Légal ne veut pas dire légitime. Le régime de Vichy était légal mais non légitime comme Macron il avait fait allégeance à l'Allemagne. Il est permis, ne vous en déplaise de souligner la faible représentativité du président Macron et de sa majorité gouvernementale. Dans ces cas-là l'opposition faible au Parlement se joue aussi dans la rue et nous l'avons souvent vu au cours de notre histoire moderne. Toutes les forces politiques en ont plus ou moins usé selon les circonstances, ne soyez pas surpris d'en être un jour victime.

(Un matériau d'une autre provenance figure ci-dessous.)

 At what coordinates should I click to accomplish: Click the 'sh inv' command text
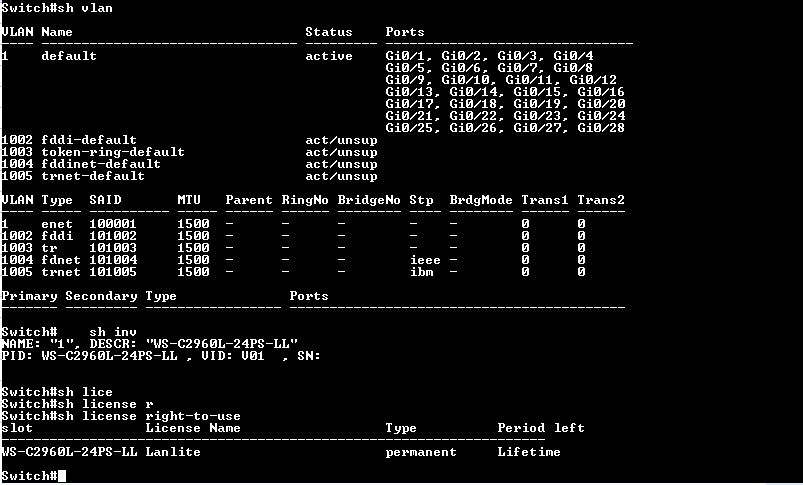coord(113,332)
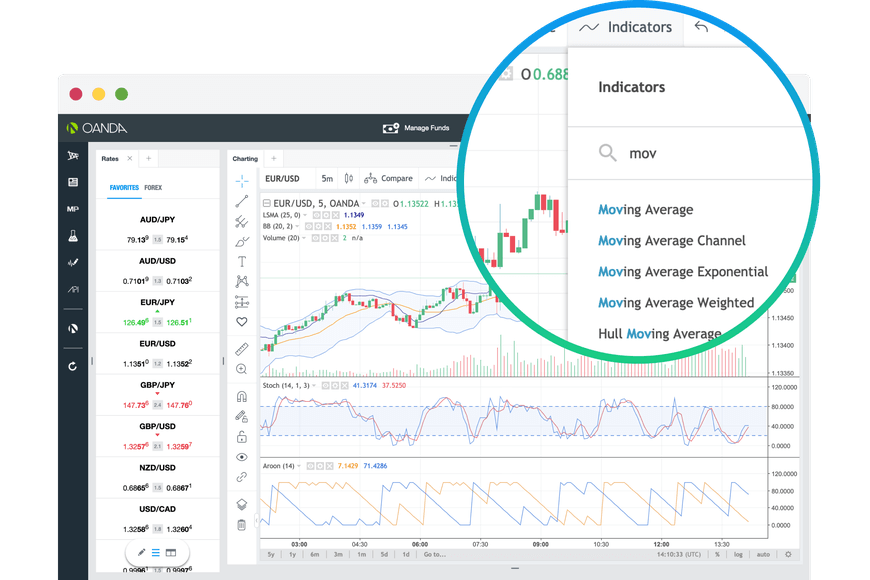870x580 pixels.
Task: Select Moving Average Exponential indicator
Action: pyautogui.click(x=683, y=272)
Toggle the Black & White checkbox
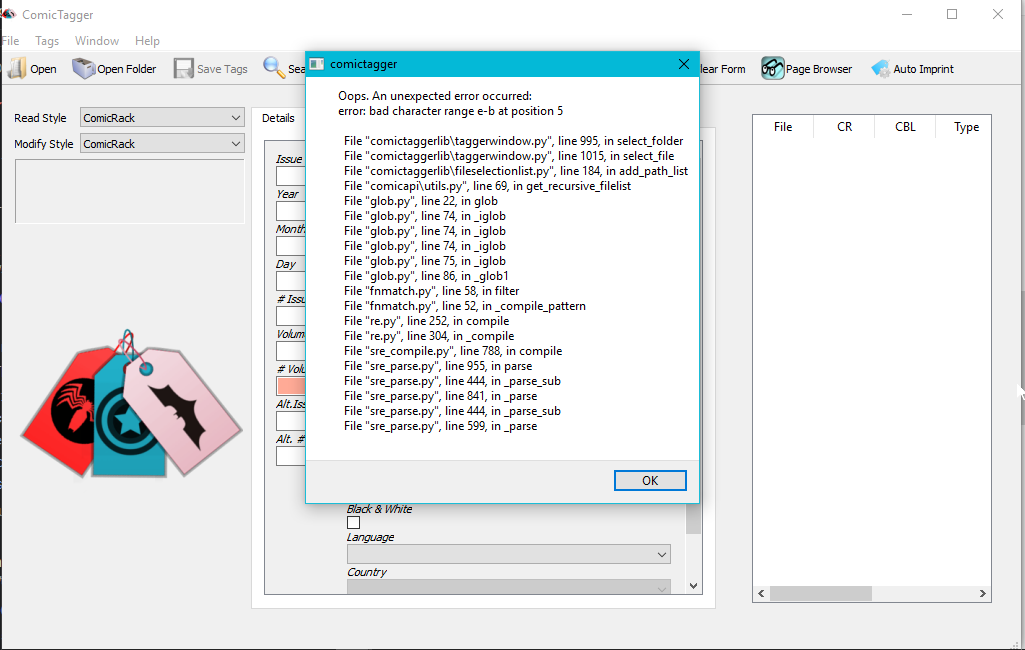Screen dimensions: 1025x650 (x=353, y=522)
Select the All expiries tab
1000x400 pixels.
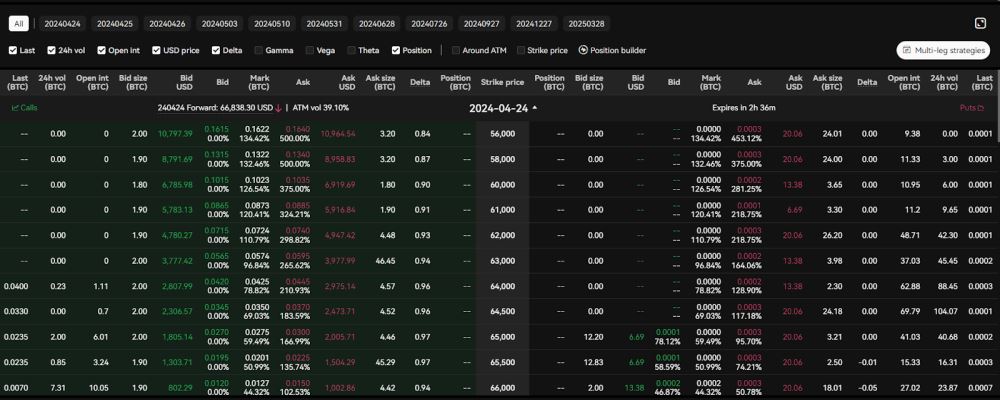[x=20, y=23]
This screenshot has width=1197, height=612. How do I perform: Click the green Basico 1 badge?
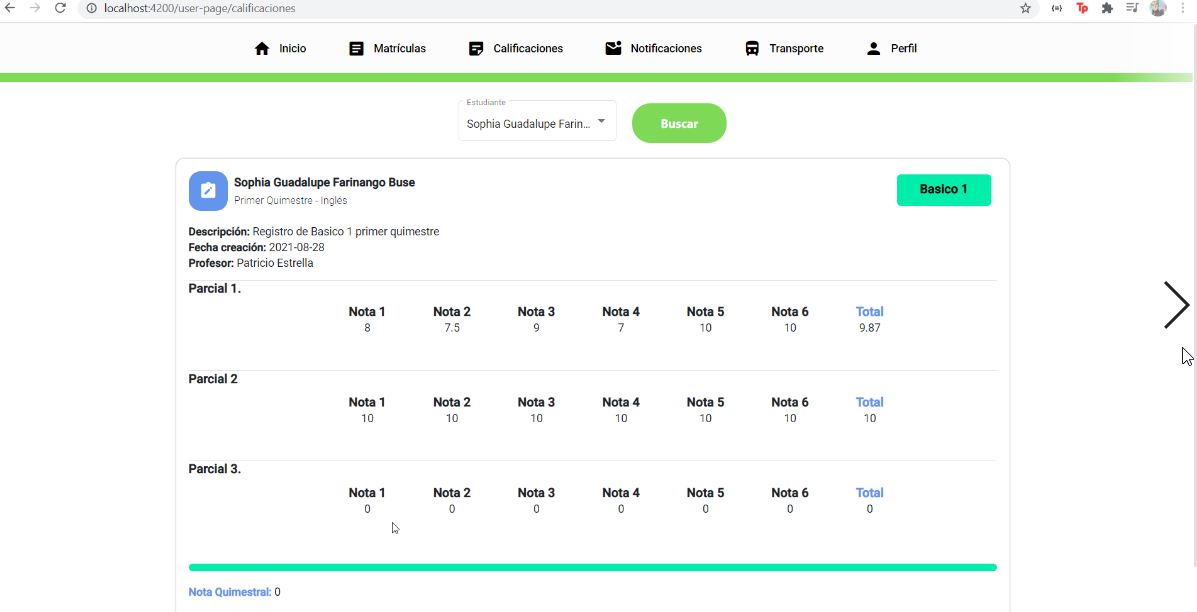click(943, 189)
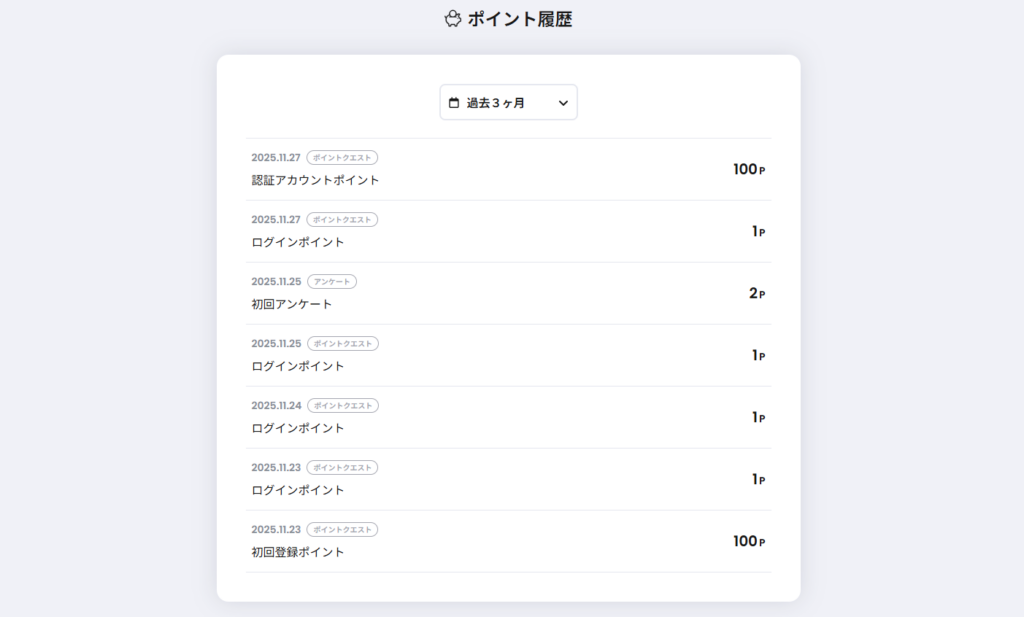1024x617 pixels.
Task: Click the アンケート tag above 初回アンケート
Action: tap(332, 282)
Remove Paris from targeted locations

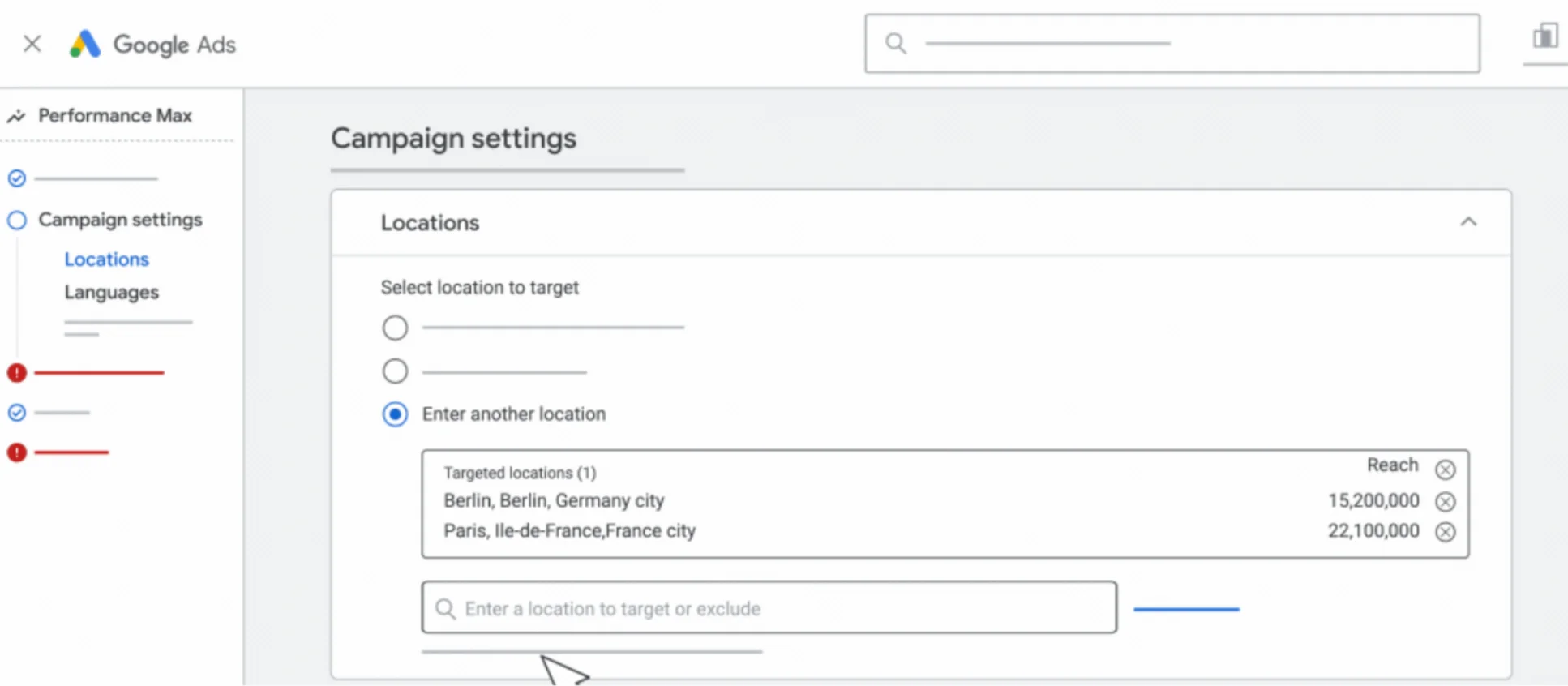(x=1445, y=532)
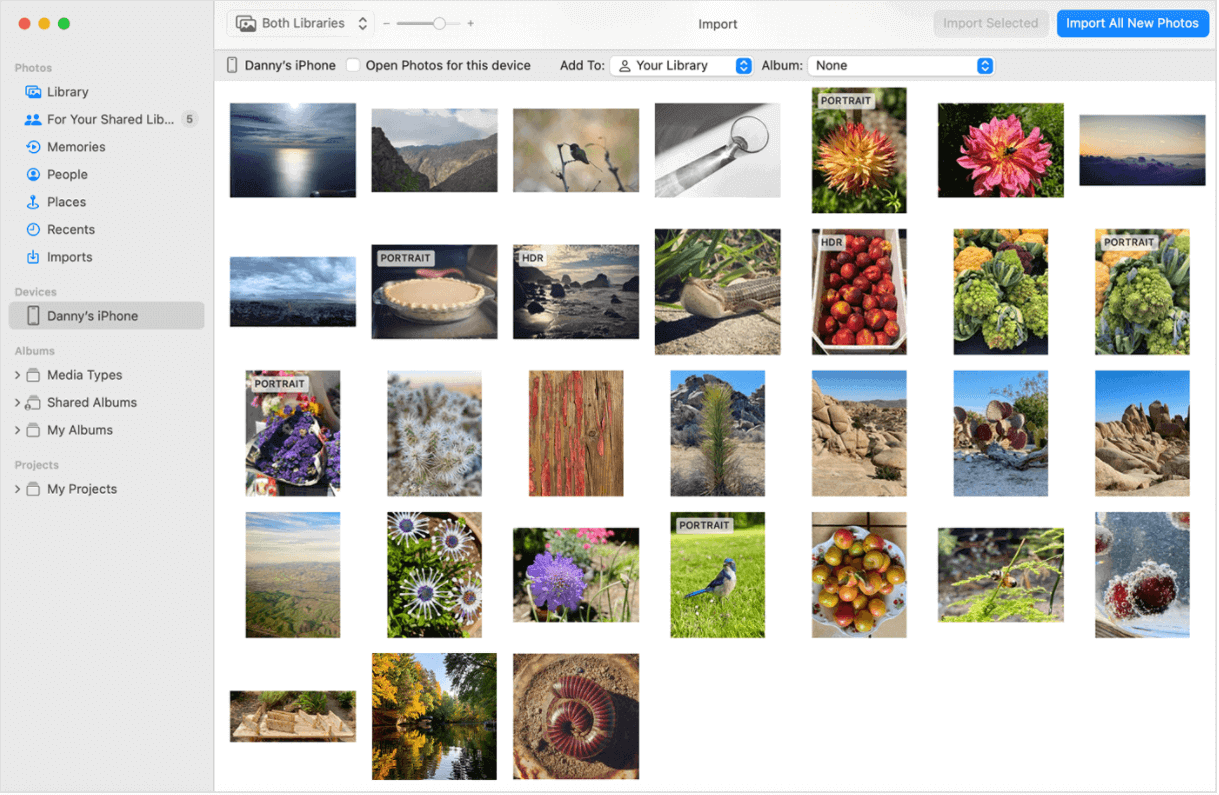
Task: Open the Recents section
Action: [x=72, y=229]
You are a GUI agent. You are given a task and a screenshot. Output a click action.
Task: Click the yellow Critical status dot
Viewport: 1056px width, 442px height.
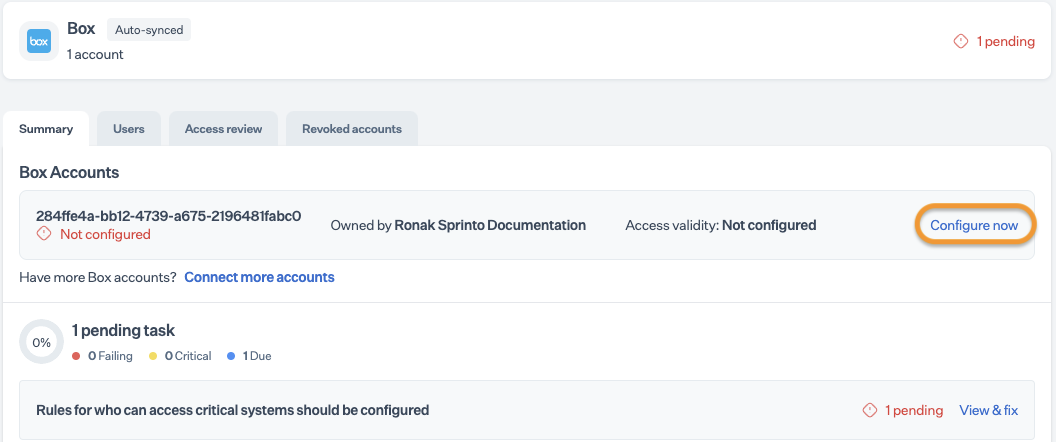(153, 356)

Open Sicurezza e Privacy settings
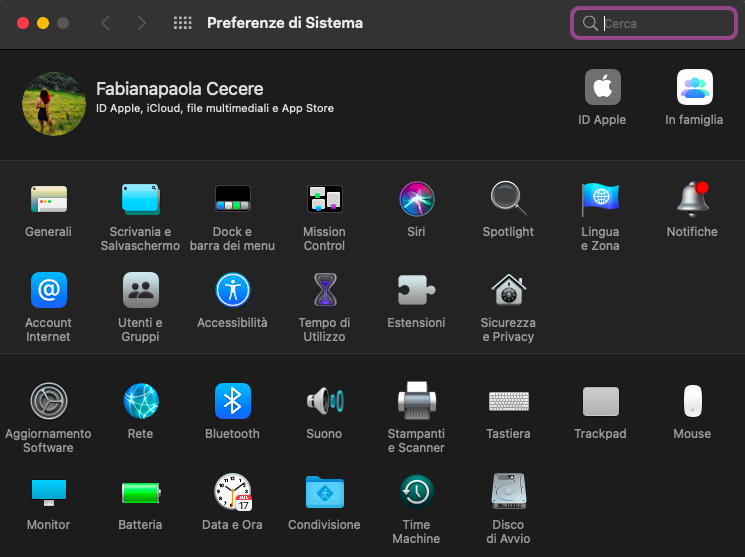(508, 291)
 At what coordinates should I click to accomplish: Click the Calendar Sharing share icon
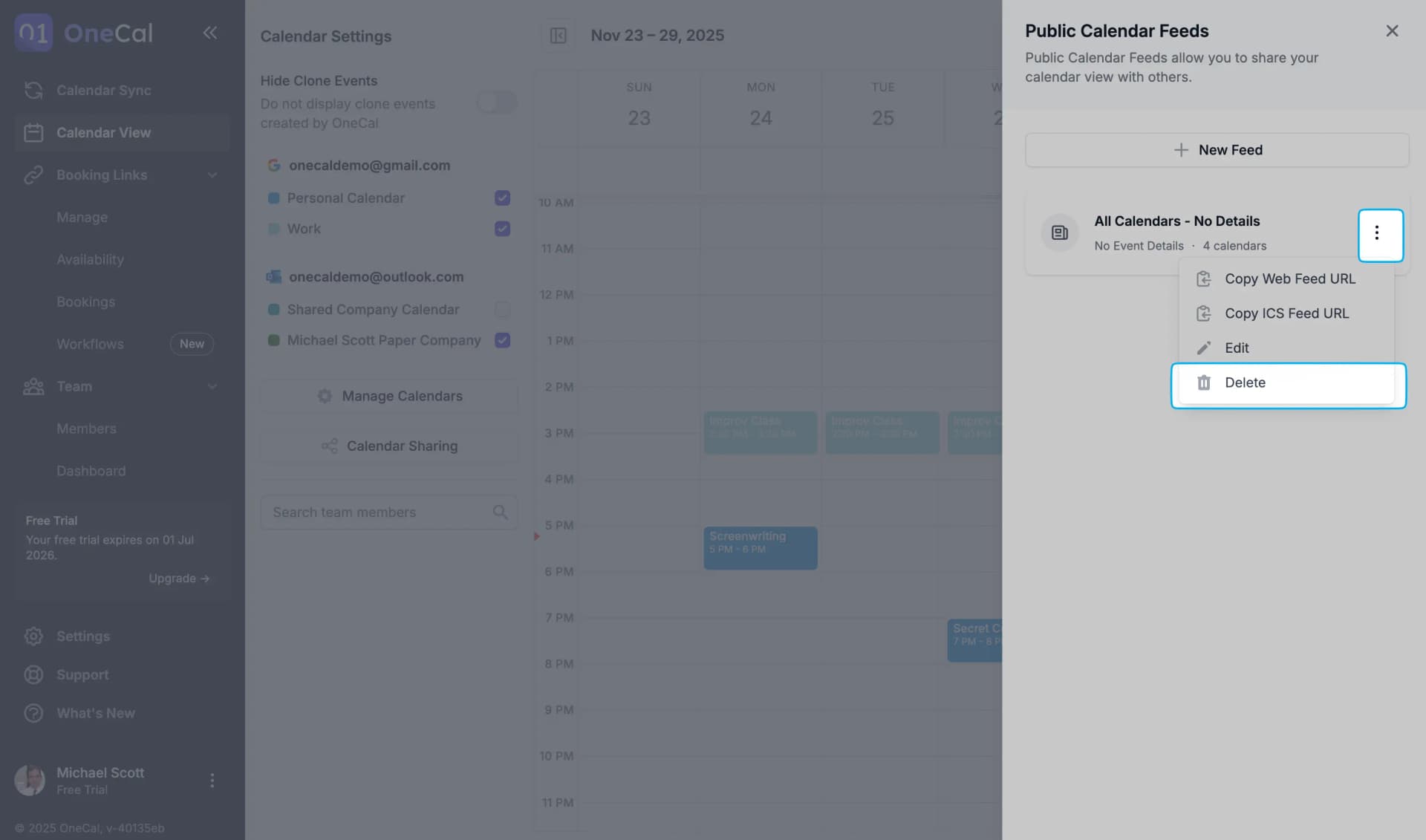[330, 446]
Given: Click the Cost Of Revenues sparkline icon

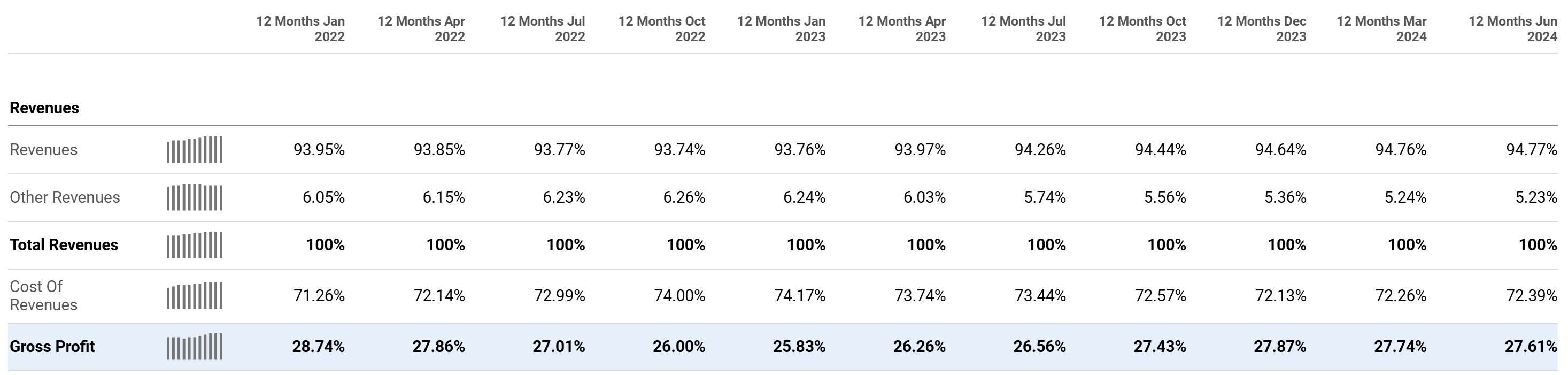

Quoique plutôt favorable à Mélenchon je puis partager certaines de vos analyses comme l'opposition au mandat révocable dont l'idée a été révoquée lors de tous les débats constitutionnels notamment le premier en 1790 lorsqu'il s'est agit de donner une constitution écrite à notre pays. De la même façon son analyse institutionnelle sur une prétendue monarchie absolue que serait la Vè République est fausse puisque la Président ne peut gouverner sans majorité parlementaire. Cependant il est exact que nous avons quelque chose dans nos institutions d'une monarchie républicaine mais constitutionnelle et parlementaire, d'un parlementarisme rationalisé et pas à la façon IIIè puis IVè République.